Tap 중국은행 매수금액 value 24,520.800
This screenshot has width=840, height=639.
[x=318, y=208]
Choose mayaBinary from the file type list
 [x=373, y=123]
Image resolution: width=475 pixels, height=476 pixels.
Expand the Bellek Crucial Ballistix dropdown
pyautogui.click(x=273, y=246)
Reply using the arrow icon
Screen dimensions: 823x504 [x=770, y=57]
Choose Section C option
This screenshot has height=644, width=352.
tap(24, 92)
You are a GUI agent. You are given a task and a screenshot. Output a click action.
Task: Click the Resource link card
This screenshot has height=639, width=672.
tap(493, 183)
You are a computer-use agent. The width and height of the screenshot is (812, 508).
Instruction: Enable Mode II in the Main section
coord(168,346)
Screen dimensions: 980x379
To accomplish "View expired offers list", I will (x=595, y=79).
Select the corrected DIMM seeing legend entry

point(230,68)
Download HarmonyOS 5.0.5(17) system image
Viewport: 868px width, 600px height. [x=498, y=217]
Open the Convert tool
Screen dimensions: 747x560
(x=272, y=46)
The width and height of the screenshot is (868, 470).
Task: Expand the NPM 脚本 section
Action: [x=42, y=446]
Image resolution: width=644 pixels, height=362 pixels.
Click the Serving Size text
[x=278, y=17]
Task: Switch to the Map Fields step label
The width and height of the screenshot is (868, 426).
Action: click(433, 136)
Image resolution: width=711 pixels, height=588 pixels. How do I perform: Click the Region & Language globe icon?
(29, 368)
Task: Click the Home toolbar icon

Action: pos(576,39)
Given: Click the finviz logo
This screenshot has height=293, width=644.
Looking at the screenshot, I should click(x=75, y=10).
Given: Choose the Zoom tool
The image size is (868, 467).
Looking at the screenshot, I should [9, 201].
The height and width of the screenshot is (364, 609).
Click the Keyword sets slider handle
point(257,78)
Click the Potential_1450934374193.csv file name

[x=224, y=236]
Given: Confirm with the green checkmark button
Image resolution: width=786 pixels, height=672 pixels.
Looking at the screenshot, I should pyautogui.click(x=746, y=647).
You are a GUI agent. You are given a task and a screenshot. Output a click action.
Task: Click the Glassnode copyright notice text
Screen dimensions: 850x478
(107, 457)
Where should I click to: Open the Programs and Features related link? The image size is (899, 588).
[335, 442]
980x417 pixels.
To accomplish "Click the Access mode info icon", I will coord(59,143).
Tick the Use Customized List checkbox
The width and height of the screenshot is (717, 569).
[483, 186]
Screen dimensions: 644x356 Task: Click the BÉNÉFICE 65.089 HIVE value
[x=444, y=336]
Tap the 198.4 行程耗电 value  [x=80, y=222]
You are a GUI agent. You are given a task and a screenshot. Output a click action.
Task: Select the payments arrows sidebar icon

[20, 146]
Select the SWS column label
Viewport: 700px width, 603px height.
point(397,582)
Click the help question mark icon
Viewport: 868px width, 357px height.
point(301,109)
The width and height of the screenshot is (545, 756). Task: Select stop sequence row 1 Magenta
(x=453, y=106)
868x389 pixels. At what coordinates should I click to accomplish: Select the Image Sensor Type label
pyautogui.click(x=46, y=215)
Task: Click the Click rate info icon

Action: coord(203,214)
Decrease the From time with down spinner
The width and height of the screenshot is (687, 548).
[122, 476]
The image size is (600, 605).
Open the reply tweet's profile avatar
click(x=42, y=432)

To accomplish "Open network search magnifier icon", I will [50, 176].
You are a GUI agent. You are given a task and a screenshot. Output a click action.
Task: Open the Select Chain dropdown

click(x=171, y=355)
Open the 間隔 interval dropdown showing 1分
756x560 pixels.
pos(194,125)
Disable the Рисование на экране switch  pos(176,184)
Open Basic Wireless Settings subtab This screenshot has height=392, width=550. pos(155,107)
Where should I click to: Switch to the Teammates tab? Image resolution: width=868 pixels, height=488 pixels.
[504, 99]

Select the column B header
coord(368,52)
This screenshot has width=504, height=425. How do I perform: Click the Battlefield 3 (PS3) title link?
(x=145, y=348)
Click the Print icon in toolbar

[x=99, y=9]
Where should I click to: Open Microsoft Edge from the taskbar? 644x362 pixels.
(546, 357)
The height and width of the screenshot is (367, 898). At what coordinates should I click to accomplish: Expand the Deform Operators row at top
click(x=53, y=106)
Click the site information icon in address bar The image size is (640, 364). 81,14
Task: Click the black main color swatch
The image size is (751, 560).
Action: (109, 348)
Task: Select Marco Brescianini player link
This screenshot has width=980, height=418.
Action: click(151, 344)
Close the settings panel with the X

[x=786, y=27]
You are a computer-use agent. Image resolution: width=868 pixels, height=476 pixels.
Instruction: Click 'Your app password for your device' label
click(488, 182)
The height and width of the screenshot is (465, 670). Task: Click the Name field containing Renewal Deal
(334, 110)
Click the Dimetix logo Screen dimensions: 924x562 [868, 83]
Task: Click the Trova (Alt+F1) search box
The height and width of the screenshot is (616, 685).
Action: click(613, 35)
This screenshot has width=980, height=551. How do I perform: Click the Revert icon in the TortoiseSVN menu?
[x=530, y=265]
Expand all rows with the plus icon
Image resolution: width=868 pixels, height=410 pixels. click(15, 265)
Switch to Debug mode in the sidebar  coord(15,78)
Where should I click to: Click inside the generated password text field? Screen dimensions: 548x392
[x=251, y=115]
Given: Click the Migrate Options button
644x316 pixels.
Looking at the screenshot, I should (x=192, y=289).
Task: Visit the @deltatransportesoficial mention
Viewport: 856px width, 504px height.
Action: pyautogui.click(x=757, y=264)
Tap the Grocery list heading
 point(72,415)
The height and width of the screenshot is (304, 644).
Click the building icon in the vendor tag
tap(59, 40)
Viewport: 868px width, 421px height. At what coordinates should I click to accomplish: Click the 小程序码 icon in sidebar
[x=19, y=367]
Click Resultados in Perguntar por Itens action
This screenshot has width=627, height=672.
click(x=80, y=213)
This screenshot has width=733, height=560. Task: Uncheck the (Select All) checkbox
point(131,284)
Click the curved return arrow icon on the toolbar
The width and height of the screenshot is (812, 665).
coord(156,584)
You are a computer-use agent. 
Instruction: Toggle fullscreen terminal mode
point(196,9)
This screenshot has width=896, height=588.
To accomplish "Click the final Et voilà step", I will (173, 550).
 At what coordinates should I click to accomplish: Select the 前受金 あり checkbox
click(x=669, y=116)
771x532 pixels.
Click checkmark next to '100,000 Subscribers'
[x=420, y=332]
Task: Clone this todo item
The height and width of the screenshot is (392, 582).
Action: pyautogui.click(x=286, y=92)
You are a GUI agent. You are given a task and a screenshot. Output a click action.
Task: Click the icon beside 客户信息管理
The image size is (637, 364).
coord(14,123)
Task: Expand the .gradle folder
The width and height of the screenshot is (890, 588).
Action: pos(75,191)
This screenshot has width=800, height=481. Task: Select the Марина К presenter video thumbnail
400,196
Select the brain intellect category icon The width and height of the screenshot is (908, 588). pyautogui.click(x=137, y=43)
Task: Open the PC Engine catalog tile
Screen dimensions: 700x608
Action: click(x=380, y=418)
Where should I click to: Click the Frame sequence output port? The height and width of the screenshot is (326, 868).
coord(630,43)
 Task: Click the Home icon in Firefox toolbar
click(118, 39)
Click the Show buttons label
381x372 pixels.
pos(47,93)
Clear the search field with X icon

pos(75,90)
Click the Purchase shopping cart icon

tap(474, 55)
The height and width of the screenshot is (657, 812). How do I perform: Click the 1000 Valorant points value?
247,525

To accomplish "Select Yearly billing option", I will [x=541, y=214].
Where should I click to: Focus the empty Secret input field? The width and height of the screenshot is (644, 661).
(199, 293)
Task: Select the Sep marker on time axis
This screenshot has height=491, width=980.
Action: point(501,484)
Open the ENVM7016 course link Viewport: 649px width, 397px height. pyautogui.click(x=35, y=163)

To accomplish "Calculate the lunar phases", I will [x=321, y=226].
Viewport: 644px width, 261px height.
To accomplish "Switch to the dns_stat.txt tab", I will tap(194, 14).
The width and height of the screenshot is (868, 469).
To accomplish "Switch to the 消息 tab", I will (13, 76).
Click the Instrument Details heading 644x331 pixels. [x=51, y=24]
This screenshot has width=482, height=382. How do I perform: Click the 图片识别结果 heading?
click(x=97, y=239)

* * * * * * *

In the entries above, find every line with the word "computer" and list it.

SOLUTION FOR THIS TASK —
You are a computer-use agent. The width and height of the screenshot is (812, 508).
You are a computer-use agent. Image resolution: width=868 pixels, height=476 pixels.
You are a computer-use agent. 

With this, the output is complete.